## DATA FOR THIS EXERCISE

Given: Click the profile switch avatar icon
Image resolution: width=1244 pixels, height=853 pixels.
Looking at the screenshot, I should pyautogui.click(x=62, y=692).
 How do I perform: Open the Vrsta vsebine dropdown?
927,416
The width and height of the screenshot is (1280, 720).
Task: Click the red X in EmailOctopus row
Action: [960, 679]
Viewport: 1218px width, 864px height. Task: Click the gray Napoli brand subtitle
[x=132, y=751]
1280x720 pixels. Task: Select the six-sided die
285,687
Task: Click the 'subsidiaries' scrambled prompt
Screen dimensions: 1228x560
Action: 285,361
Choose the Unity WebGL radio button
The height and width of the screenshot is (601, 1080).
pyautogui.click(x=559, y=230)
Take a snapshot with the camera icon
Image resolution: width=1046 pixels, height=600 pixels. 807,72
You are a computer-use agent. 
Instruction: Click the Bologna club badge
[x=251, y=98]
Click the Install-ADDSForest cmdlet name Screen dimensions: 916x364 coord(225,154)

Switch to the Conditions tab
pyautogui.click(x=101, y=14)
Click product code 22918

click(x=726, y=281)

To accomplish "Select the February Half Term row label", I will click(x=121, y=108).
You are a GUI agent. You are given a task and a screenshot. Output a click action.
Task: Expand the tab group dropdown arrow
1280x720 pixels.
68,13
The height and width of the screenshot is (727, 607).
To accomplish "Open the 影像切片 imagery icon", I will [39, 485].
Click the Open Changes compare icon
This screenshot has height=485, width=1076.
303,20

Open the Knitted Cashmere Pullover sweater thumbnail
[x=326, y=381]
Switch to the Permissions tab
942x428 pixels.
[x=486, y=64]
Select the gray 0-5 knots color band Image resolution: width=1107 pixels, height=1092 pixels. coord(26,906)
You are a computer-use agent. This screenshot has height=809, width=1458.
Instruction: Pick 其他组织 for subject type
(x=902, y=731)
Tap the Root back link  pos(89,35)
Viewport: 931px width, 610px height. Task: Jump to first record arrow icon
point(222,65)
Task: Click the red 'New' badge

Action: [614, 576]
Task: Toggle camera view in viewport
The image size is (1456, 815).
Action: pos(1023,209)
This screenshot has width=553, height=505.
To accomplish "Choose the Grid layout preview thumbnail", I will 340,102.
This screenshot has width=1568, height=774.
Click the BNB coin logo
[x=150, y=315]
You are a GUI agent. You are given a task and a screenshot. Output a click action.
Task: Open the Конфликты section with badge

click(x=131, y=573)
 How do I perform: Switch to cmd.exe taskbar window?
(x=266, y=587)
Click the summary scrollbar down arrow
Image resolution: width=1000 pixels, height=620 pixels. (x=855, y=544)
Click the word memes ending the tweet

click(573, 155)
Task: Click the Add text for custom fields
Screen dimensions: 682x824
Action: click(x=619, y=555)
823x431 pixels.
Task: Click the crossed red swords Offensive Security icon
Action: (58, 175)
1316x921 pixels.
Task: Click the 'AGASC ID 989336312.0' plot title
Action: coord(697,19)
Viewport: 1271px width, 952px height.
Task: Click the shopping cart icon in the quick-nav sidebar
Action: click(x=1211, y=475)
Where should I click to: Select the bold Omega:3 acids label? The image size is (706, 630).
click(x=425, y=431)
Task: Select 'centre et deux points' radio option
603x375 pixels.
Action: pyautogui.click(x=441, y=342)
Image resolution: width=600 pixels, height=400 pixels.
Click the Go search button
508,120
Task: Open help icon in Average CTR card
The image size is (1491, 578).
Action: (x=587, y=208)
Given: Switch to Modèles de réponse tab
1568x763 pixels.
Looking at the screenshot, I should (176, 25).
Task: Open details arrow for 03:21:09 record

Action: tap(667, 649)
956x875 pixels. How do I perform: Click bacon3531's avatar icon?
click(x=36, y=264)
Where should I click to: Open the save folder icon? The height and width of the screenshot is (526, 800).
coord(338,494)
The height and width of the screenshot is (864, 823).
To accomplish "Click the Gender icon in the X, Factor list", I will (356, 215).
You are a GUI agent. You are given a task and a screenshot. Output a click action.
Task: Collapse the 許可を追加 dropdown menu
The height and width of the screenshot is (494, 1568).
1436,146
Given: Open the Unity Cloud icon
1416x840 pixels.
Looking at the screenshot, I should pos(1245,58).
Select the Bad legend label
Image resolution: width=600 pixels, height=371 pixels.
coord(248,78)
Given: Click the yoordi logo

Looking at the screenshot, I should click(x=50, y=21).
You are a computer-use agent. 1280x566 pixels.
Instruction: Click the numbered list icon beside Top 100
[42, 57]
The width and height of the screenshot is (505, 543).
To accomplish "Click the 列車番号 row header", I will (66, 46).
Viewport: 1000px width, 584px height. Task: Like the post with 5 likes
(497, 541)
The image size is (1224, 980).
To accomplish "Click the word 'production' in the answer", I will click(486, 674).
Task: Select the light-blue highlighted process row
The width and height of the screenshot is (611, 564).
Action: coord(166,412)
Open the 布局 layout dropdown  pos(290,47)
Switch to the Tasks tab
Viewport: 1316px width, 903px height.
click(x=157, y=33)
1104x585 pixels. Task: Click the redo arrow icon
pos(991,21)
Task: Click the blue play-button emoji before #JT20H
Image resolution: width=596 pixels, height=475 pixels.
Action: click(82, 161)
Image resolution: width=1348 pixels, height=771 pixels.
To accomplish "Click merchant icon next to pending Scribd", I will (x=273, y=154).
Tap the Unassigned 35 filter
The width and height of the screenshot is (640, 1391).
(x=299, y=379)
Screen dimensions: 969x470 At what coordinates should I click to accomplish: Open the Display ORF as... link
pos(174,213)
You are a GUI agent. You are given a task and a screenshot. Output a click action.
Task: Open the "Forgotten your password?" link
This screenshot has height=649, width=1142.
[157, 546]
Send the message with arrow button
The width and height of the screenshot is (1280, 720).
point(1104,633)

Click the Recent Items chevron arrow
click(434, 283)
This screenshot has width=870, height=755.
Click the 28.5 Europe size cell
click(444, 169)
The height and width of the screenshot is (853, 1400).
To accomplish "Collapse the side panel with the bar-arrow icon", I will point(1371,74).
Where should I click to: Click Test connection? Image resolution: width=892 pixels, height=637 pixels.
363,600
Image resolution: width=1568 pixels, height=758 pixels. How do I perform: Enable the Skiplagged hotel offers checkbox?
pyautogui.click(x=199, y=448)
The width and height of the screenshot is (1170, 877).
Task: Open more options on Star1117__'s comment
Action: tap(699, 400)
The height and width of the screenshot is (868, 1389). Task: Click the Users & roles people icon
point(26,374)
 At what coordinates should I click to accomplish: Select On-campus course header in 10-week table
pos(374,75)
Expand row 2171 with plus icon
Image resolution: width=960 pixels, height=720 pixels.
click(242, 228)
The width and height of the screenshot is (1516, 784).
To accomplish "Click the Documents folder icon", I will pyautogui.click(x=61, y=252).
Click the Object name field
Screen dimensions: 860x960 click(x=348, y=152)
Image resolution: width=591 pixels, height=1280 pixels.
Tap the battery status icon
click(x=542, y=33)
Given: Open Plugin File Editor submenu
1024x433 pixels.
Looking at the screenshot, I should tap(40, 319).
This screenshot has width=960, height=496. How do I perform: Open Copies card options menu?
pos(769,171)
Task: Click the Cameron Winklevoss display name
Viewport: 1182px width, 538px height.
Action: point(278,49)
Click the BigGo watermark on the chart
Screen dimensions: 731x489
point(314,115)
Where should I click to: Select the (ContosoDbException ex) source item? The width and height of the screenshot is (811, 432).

## EXERCISE REQUIREMENTS
The result should be every line of the material that contains the word "blue", so copy those lines.

## TASK RESPONSE
Task: Select the light-blue highlighted process row
Task: Click the blue play-button emoji before #JT20H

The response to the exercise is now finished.